What Is AI And LLM Observability?

Sid Arora

Mar 11, 2026

10

min read

Product Management Concepts

H

Hey,

Here is a problem that does not exist with traditional products.

Your feature is running fine. Requests come in, responses go out.

No errors. No alerts. The infrastructure dashboard is green.

And yet your AI has been giving users wrong information for two weeks.

With a normal software bug, the system fails loudly. A button stops working. An API returns a 500 error. Something turns red and someone gets paged.

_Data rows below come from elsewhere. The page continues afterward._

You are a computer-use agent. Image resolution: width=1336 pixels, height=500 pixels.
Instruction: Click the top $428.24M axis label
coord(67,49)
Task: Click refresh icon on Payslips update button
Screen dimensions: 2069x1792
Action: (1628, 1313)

With an LLM, nothing breaks. The system keeps responding. The response time is normal. The HTTP status is 200.

The answer is just wrong.

A support chatbot starts making up refund policies that do not exist. A search tool starts returning results that sound correct but are not. An escalation bot stops flagging edge cases and starts resolving them with invented answers.

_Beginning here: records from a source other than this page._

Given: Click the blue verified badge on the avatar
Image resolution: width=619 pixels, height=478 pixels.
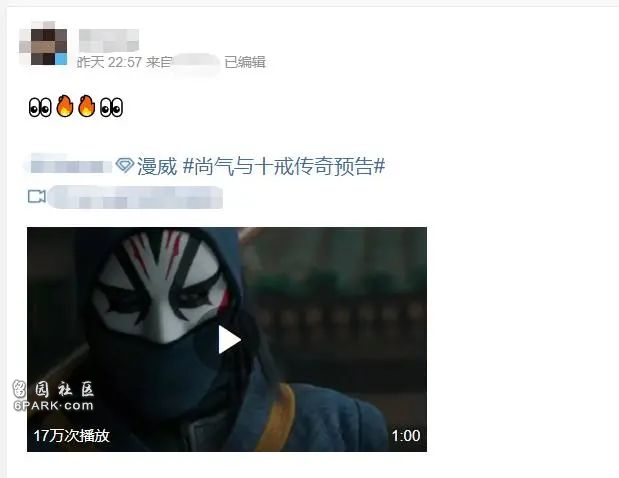Looking at the screenshot, I should pos(61,59).
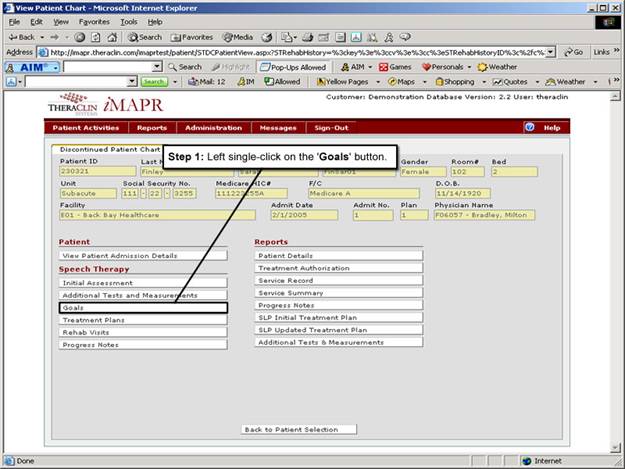Click the AIM logo button
Image resolution: width=625 pixels, height=469 pixels.
tap(32, 67)
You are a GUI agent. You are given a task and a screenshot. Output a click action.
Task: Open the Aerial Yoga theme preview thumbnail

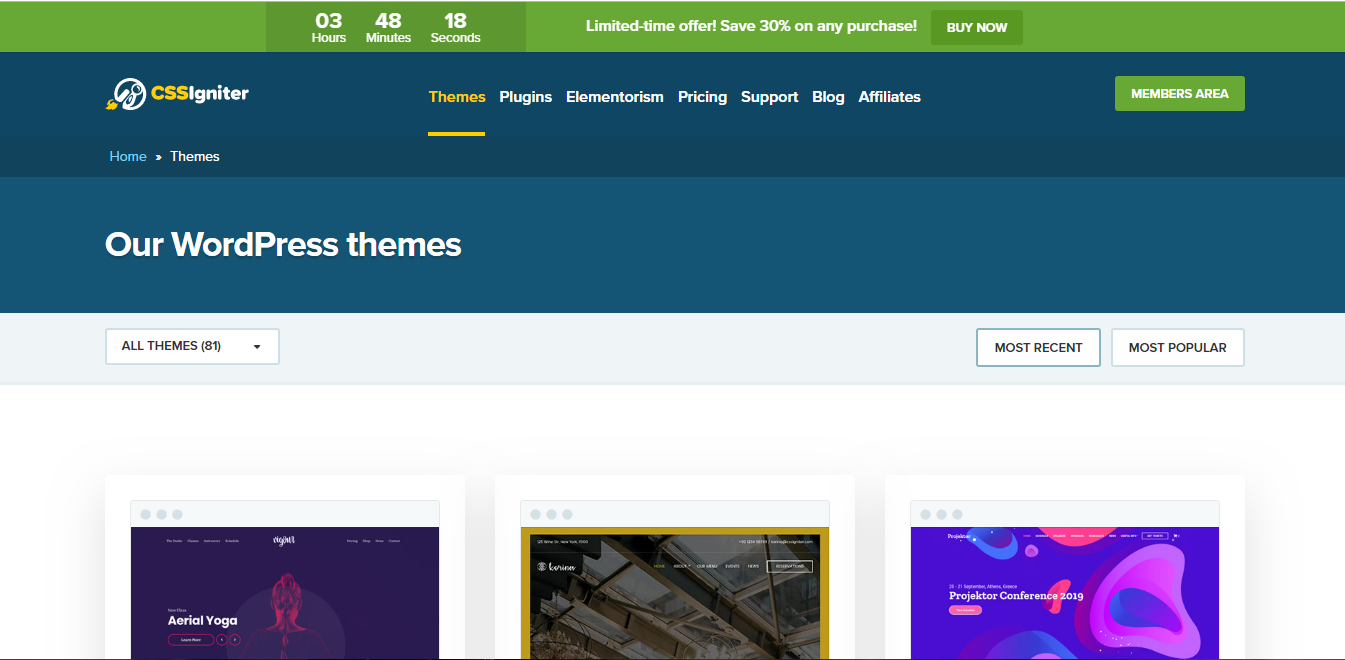(x=285, y=592)
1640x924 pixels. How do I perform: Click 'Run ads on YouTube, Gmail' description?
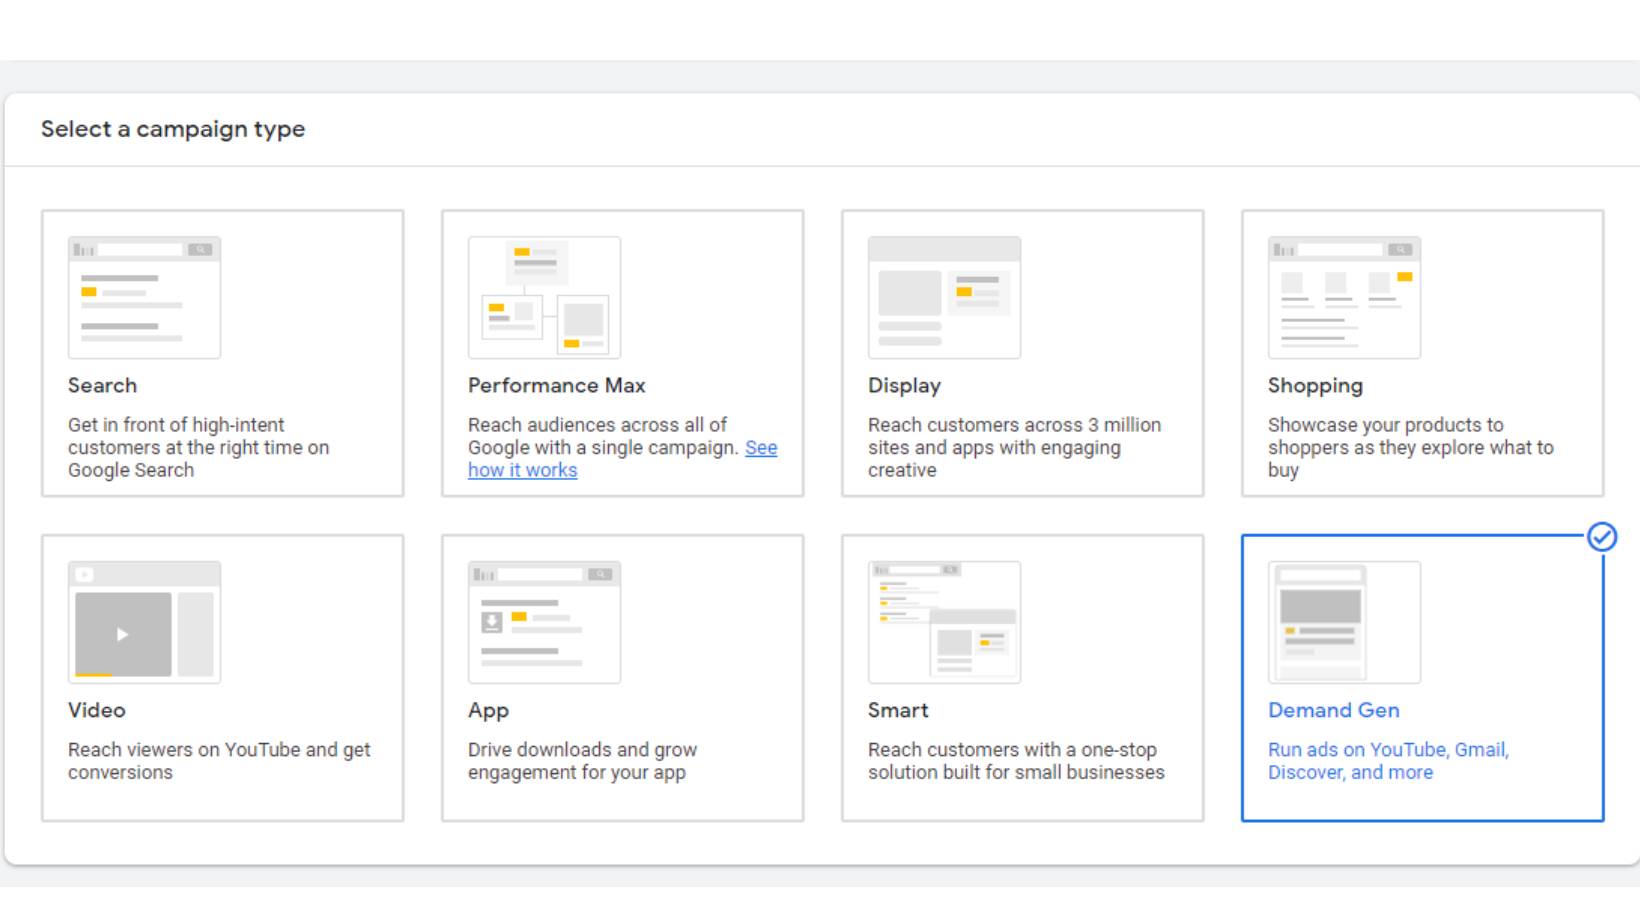(x=1388, y=750)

No dashboard alerts. Nobody notices. Until a user complains. Weeks later.

This is the problem that LLM observability exists to solve.

Why Your Existing Monitoring Is Not Enough

Every engineering team already monitors their software. Response times, error rates, uptime. This is standard.

When you add an LLM to your product, all of that still matters. But it only tells you one thing: did the system respond?

It does not tell you whether the response was any good.

A request can successfully respond in 400 milliseconds and contain a completely inaccurate answer. Your monitoring will show everything is healthy. Your user just got wrong information.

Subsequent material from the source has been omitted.